Towards Developing Socially Compliant Automated Vehicles: State of the Art, Experts Expectations, and A Conceptual Framework
Dong, Yongqi, van Arem, Bart, Farah, Haneen
Automated Vehicles (AVs) hold promise for revolutionizing transportation by improving road safety, traffic efficiency, and overall mobility. Despite the steady advancement in high-level AVs in recent years, the transition to full automation entails a period of mixed traffic, where AVs of varying automation levels coexist with human-driven vehicles (HDVs). Making AVs socially compliant and understood by human drivers is expected to improve the safety and efficiency of mixed traffic. Thus, ensuring AVs compatibility with HDVs and social acceptance is crucial for their successful and seamless integration into mixed traffic. However, research in this critical area of developing Socially Compliant AVs (SCAVs) remains sparse.

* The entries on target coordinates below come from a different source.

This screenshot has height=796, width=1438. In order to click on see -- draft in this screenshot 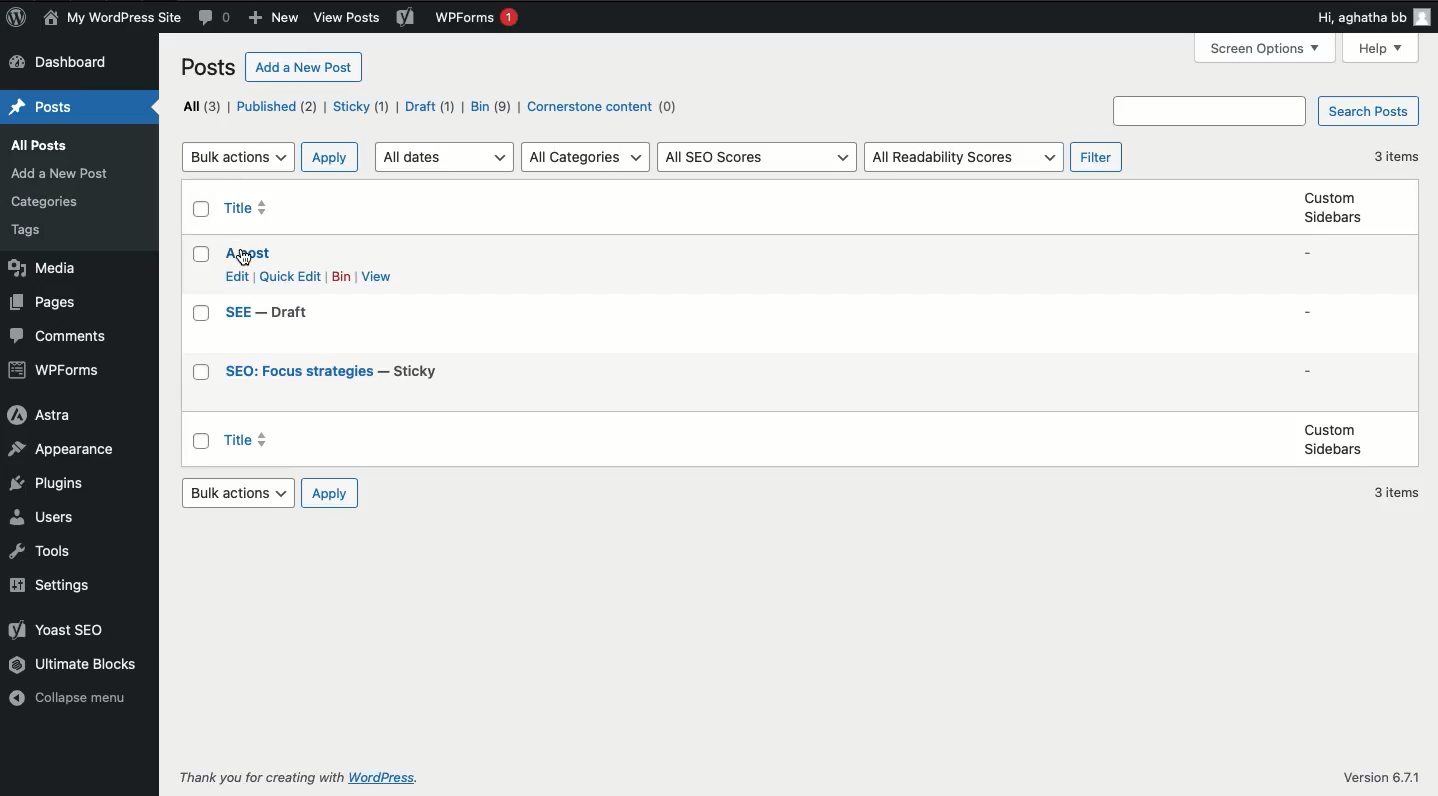, I will do `click(273, 312)`. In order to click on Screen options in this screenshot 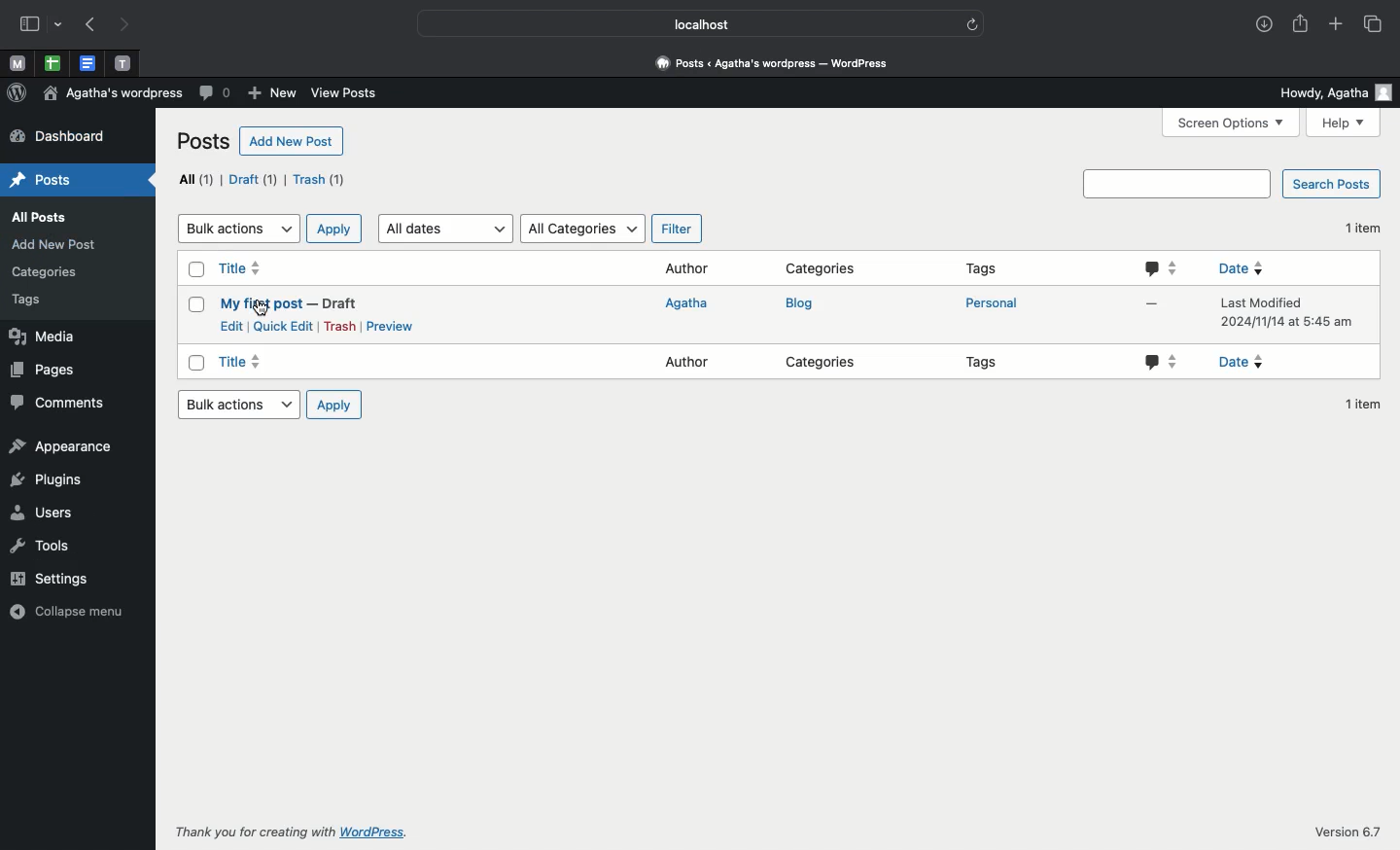, I will do `click(1230, 123)`.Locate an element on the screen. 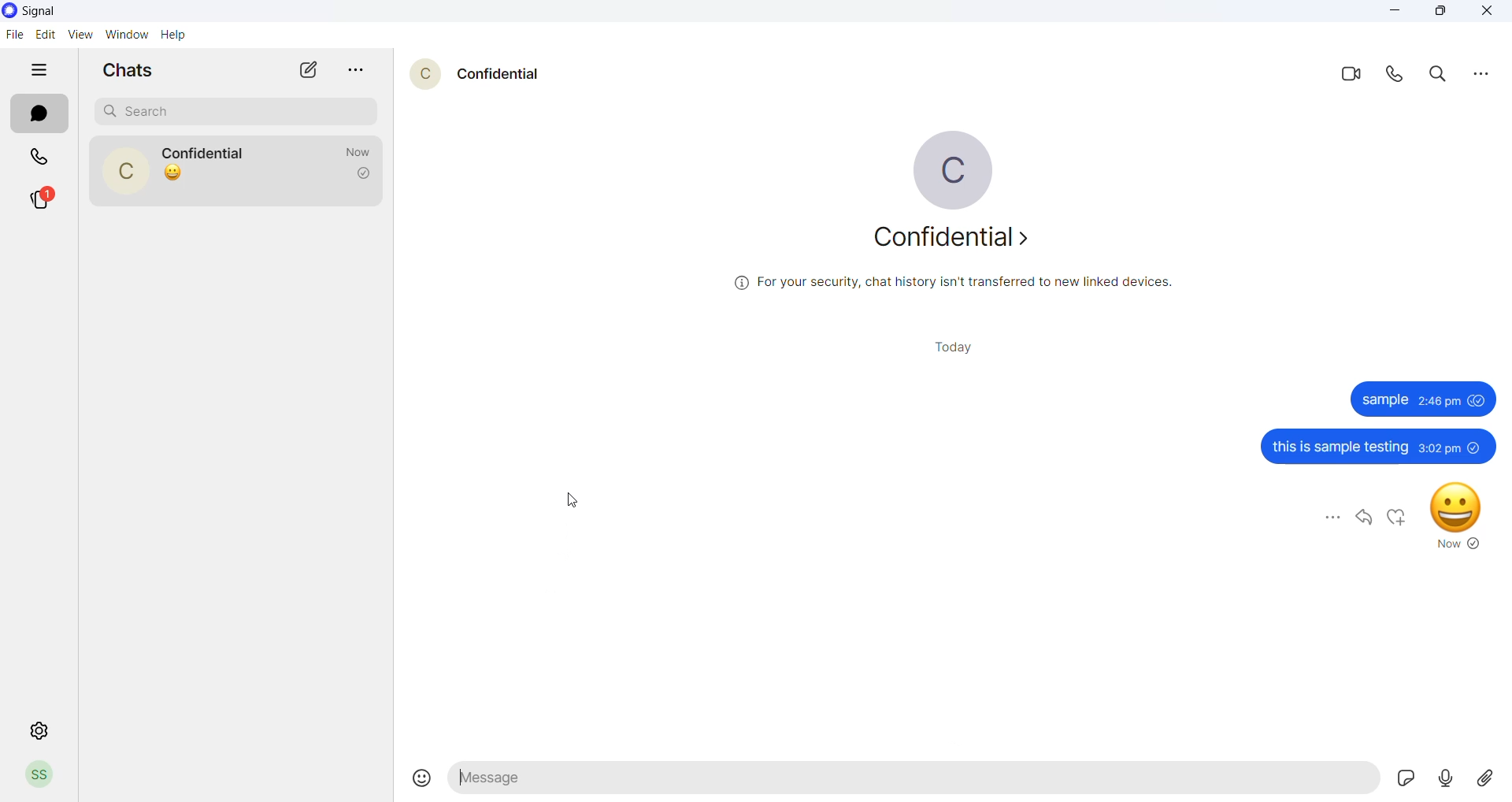 The width and height of the screenshot is (1512, 802). emojis is located at coordinates (418, 779).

This study carries out the first comprehensive scoping review to assess the current state of the art in developing SCAVs, identifying key concepts, methodological approaches, and research gaps. An expert interview was also conducted to identify critical research gaps and expectations towards SCAVs. Based on the scoping review and expert interview input, a conceptual framework is proposed for the development of SCAVs. The conceptual framework is evaluated using an online survey targeting researchers, technicians, policymakers, and other relevant professionals worldwide. The survey results provide valuable validation and insights, affirming the significance of the proposed conceptual framework in tackling the challenges of integrating AVs into mixed-traffic environments. Additionally, future research perspectives and suggestions are discussed, contributing to the research and development agenda of SCAVs.